++++ Entries shown
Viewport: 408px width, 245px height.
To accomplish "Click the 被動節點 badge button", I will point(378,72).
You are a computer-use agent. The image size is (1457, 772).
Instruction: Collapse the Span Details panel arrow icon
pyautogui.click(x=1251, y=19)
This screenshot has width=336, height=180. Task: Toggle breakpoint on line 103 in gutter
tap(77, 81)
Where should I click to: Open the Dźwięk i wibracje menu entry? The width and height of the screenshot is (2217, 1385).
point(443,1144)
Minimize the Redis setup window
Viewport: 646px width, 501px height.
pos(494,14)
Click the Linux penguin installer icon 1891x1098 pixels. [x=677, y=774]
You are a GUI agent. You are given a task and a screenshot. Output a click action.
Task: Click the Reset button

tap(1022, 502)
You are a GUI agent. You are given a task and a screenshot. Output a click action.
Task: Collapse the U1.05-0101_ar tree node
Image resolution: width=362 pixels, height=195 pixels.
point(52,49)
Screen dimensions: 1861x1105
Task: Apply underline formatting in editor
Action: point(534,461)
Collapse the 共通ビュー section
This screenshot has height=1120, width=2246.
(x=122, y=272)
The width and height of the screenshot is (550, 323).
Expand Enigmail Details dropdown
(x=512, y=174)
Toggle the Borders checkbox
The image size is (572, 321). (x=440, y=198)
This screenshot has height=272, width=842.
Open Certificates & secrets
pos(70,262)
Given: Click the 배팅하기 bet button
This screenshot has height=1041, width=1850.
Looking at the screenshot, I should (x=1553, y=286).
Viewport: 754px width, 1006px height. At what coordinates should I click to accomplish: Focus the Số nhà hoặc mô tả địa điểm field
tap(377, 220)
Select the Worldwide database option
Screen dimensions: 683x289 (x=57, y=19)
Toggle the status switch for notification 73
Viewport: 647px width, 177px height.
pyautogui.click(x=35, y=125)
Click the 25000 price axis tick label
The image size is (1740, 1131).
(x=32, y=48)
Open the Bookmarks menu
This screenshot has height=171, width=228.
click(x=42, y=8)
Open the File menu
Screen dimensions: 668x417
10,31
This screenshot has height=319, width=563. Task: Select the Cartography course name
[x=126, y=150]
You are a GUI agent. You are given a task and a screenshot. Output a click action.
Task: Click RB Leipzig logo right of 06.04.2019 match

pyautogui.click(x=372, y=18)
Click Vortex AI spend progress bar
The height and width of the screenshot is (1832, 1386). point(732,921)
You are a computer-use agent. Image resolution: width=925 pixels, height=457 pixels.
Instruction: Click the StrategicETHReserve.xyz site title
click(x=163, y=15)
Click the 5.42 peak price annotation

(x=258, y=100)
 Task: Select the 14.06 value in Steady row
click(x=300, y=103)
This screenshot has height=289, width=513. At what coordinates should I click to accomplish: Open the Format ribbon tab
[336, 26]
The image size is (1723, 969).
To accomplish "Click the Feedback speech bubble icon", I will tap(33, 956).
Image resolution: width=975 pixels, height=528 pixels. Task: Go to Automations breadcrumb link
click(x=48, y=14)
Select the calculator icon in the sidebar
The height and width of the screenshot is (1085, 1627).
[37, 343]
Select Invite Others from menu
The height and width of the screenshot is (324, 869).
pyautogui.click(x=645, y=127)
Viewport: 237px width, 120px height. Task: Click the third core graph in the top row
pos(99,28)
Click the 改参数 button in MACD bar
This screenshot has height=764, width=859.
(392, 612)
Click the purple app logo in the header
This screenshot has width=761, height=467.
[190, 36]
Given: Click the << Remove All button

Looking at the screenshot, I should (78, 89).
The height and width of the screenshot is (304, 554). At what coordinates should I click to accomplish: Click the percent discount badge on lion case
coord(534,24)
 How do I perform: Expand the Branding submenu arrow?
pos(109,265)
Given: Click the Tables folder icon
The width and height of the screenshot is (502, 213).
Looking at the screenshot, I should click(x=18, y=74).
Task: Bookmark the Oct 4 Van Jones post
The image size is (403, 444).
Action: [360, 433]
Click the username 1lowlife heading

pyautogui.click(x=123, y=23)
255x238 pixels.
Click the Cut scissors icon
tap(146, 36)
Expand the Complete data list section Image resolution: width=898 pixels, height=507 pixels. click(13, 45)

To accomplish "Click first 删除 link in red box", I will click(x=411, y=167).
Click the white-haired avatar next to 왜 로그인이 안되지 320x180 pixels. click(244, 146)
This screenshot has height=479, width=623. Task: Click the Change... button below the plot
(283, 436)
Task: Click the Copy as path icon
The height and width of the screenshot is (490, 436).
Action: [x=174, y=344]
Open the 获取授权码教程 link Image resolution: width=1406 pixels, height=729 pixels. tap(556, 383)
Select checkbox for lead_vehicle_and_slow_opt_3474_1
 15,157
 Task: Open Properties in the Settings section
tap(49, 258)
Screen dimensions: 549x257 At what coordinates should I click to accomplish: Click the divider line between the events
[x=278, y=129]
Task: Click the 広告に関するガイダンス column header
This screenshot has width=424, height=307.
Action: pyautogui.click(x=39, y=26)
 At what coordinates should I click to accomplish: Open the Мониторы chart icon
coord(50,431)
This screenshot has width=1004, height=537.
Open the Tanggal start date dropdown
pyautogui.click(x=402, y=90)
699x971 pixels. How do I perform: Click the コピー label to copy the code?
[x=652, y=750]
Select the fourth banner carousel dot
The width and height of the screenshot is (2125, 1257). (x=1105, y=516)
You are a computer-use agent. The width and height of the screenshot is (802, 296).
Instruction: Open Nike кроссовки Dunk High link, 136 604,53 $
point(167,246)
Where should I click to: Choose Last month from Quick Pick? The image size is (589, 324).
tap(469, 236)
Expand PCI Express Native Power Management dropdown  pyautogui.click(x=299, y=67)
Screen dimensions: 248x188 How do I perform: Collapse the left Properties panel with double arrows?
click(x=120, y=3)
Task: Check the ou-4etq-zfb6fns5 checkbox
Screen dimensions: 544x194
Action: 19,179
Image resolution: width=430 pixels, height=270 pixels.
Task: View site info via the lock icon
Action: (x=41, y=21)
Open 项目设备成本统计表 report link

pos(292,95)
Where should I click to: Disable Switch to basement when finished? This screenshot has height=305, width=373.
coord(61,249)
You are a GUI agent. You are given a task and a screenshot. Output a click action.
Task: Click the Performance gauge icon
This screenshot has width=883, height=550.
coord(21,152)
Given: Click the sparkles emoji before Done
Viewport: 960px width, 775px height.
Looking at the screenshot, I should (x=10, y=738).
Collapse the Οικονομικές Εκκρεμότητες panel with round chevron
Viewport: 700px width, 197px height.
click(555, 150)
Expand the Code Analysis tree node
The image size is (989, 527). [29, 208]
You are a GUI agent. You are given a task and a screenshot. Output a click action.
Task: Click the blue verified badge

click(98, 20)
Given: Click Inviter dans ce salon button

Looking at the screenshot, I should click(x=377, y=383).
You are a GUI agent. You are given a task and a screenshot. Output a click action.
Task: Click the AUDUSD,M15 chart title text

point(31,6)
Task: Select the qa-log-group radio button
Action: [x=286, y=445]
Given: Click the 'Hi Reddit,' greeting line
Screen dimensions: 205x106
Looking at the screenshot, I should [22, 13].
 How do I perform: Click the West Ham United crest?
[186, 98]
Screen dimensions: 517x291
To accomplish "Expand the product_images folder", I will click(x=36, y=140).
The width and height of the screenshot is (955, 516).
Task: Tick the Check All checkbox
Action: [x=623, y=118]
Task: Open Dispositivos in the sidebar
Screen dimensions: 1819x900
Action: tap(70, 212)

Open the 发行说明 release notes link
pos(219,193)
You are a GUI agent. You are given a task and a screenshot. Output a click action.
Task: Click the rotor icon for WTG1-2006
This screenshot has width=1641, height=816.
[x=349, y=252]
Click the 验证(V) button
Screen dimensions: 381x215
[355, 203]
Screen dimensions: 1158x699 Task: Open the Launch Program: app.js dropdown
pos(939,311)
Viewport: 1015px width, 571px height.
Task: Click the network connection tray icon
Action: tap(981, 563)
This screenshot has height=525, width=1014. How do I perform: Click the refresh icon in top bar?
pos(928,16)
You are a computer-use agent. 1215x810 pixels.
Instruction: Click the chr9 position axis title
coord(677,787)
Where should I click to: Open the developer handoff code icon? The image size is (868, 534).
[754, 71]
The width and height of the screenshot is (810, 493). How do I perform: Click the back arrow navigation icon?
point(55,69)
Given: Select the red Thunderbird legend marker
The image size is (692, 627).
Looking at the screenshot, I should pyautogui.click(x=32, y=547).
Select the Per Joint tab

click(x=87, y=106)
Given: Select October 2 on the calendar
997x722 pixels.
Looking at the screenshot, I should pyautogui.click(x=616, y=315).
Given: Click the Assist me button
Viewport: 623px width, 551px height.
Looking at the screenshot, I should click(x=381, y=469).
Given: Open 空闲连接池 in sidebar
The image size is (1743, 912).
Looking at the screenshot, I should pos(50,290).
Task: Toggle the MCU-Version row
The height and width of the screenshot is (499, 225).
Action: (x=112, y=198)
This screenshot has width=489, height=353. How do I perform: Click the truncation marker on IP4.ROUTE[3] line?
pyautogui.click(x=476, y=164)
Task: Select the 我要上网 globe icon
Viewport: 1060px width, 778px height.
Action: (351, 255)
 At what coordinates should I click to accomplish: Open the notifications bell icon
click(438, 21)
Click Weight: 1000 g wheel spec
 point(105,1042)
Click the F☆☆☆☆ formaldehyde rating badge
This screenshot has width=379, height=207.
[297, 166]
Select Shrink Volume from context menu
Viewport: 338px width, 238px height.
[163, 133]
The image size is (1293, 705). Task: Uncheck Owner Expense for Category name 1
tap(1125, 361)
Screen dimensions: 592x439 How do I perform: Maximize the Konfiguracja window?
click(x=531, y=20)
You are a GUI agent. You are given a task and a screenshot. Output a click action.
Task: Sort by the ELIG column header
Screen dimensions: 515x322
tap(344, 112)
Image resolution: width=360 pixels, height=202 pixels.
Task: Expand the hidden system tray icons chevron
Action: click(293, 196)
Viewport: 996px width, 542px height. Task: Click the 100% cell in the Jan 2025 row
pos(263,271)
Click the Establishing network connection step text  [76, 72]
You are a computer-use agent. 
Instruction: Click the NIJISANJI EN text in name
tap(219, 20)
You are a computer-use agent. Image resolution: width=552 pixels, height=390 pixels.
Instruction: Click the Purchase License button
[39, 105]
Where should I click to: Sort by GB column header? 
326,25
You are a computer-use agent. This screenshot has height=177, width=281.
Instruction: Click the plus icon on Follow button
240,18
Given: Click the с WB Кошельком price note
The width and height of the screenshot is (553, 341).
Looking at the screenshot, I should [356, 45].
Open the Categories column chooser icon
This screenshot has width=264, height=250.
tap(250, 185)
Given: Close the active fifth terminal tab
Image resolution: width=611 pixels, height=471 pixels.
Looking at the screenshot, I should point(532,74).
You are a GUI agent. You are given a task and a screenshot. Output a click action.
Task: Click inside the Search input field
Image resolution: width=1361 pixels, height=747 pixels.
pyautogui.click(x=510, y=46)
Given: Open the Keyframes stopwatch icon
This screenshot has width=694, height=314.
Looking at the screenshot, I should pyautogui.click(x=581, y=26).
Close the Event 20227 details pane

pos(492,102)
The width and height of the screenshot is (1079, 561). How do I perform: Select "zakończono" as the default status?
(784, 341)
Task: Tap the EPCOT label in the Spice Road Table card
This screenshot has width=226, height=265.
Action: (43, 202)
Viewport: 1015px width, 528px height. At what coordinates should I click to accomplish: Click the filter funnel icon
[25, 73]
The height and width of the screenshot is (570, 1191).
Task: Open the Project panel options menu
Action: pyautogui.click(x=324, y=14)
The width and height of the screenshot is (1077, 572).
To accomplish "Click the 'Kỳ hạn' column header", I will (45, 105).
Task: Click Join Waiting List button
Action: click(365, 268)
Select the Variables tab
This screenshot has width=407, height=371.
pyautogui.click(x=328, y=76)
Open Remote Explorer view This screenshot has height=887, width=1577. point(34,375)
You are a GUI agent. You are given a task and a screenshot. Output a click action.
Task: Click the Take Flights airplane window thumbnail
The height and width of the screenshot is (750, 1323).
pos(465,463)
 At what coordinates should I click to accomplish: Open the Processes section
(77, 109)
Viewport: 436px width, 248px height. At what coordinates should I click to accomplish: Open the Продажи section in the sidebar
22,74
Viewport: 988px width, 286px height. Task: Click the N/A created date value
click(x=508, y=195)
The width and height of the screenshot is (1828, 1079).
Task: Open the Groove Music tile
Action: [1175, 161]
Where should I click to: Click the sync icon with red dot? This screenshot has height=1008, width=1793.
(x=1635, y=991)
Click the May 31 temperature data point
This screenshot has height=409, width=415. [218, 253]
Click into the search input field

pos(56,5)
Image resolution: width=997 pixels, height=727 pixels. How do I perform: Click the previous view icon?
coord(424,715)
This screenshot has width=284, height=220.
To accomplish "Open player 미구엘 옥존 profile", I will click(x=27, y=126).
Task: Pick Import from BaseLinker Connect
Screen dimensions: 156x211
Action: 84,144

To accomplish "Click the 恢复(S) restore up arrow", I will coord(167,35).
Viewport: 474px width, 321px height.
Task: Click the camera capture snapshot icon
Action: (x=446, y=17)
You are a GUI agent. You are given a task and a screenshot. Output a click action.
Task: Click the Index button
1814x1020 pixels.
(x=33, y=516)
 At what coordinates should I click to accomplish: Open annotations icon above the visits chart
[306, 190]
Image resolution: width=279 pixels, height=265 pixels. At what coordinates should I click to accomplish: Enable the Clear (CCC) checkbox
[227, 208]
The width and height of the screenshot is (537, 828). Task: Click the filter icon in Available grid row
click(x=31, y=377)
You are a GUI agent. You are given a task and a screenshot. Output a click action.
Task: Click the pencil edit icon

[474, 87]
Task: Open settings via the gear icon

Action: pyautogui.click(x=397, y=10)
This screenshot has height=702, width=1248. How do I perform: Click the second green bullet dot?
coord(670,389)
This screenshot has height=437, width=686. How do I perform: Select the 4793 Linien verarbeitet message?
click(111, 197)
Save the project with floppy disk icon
++++++++
Reproduce the entries starting with the line containing "Task: Bookmark the Oct 4 Van Jones post" and going on through the line containing "click(x=120, y=3)", swapping "scissors" for "shears" and leaving everything else unchanged. Give only those lines.

Solution:
Task: Bookmark the Oct 4 Van Jones post
The image size is (403, 444).
Action: [360, 433]
Click the username 1lowlife heading

pyautogui.click(x=123, y=23)
255x238 pixels.
Click the Cut shears icon
tap(146, 36)
Expand the Complete data list section Image resolution: width=898 pixels, height=507 pixels. click(13, 45)

To accomplish "Click first 删除 link in red box", I will click(x=411, y=167).
Click the white-haired avatar next to 왜 로그인이 안되지 320x180 pixels. click(244, 146)
This screenshot has height=479, width=623. Task: Click the Change... button below the plot
(283, 436)
Task: Click the Copy as path icon
The height and width of the screenshot is (490, 436).
Action: [x=174, y=344]
Open the 获取授权码教程 link Image resolution: width=1406 pixels, height=729 pixels. tap(556, 383)
Select checkbox for lead_vehicle_and_slow_opt_3474_1
 15,157
 Task: Open Properties in the Settings section
tap(49, 258)
Screen dimensions: 549x257 At what coordinates should I click to accomplish: Click the divider line between the events
[x=278, y=129]
Task: Click the 広告に関するガイダンス column header
This screenshot has width=424, height=307.
Action: pyautogui.click(x=39, y=26)
 At what coordinates should I click to accomplish: Open the Мониторы chart icon
coord(50,431)
This screenshot has width=1004, height=537.
Open the Tanggal start date dropdown
pyautogui.click(x=402, y=90)
699x971 pixels. How do I perform: Click the コピー label to copy the code?
[x=652, y=750]
Select the fourth banner carousel dot
The width and height of the screenshot is (2125, 1257). (x=1105, y=516)
You are a computer-use agent. The width and height of the screenshot is (802, 296).
Instruction: Open Nike кроссовки Dunk High link, 136 604,53 $
point(167,246)
Where should I click to: Choose Last month from Quick Pick? The image size is (589, 324).
tap(469, 236)
Expand PCI Express Native Power Management dropdown  pyautogui.click(x=299, y=67)
Screen dimensions: 248x188 How do I perform: Collapse the left Properties panel with double arrows?
click(x=120, y=3)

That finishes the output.